Table 10.2 Comparison of exotoxins and endotoxins.
| Exotoxins | Endotoxins |
| Produced by live bacteria, both Gram-positive and Gram-negative | Component of the cell wall of Gram-negative bacteria released following cell death |
| Proteins, usually of high molecular weight | Lipopolysaccharide complex containing lipid A, the toxic component |
| Heat labile | Heat stable |
| Potent toxins, usually with specific activity; not pyrogenic. Highly antigenic; readily converted into toxoids which induce neutralizing antibodies | Toxins with moderate, non-specific generalized activity; potent pyrogens, weakly antigenic; not amenable to toxoid production. Neutralizing antibodies not associated with natural exposure |
| Synthesis determined extrachromosomally | Encoded in chromosome |
Some individual pathogens tend to produce a predictable clinical picture following infection of a susceptible animal. Anthrax in ruminants is invariably peracute and fatal. In contrast, infections with bacteria such as Salmonella Dublin in cattle may produce many different forms of disease.
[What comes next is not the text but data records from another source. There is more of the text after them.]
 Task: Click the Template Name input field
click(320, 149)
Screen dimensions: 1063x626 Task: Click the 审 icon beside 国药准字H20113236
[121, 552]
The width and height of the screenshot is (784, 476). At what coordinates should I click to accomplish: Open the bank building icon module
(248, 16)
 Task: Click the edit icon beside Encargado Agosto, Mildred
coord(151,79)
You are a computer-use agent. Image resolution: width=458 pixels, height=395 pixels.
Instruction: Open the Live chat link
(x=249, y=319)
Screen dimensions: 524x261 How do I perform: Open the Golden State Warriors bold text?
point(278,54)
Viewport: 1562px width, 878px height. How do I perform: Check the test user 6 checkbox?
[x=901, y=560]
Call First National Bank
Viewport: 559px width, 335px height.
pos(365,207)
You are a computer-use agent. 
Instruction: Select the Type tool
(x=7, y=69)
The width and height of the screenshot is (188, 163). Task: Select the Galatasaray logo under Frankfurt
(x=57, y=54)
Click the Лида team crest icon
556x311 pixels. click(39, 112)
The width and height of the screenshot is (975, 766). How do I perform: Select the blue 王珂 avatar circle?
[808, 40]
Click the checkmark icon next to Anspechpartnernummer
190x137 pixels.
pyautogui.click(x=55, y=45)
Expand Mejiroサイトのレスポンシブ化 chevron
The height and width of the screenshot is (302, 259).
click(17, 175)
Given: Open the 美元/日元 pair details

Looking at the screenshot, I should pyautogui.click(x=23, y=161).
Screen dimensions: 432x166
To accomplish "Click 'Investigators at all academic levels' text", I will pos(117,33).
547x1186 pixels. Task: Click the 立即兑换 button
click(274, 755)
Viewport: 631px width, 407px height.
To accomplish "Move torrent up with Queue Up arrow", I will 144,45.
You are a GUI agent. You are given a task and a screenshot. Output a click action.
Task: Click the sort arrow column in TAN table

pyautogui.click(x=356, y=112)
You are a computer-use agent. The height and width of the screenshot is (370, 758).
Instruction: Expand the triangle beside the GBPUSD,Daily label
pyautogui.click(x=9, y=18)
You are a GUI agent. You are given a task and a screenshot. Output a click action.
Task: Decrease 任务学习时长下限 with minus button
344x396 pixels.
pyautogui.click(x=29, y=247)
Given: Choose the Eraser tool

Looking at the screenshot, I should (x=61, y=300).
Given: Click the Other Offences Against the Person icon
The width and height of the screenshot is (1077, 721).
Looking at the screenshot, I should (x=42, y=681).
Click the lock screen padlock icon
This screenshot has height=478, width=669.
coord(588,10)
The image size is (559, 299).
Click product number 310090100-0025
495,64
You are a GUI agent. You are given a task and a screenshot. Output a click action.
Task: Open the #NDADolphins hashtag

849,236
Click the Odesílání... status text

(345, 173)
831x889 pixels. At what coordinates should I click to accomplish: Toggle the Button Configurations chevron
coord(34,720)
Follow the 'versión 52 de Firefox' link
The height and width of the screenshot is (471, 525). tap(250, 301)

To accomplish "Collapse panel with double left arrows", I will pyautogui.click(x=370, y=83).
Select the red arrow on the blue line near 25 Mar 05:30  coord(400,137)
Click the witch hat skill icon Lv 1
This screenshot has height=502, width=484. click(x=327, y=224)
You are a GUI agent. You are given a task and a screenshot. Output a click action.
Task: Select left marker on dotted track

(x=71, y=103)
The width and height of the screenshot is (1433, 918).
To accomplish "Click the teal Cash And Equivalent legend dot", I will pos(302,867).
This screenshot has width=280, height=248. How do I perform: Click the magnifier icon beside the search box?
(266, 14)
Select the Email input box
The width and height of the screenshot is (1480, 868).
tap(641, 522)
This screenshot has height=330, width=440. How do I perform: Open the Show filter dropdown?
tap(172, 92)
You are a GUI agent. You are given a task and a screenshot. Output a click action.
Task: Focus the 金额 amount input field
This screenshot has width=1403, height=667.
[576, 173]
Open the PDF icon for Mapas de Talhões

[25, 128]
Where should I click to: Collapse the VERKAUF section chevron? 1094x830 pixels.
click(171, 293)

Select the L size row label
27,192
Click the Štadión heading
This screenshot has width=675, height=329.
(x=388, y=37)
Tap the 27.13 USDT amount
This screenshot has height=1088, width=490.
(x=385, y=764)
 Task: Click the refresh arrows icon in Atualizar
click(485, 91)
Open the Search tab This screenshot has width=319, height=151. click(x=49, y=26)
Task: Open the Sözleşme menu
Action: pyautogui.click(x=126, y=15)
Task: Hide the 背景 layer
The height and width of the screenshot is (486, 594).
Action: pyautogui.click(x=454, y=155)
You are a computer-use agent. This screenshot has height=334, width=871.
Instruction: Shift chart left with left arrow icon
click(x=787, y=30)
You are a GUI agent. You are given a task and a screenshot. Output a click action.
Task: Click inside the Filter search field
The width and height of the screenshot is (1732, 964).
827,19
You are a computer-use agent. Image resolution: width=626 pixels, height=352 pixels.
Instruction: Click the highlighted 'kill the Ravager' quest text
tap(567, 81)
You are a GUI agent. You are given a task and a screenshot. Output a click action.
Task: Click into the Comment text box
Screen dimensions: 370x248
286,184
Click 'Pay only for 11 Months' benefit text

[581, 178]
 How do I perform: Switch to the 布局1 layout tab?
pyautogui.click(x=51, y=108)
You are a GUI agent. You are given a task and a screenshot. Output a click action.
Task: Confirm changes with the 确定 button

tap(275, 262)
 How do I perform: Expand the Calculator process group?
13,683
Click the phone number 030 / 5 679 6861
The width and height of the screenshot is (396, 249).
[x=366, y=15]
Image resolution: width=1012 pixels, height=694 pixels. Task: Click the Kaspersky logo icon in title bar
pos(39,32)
Bacterial infections can be conveniently categorized as acute, subacute, chronic or persistent. Acute infections usually have a short clinical course and the invading bacteria are often cleared from the body by the host's immune response. Chronic infections tend to occur when the host fails to eliminate the pathogen. Persistent infections may occur in certain sites such as the uriniferous tubules and the central nervous system in which cell-mediated and humoral immunity are unable to exert their full effect.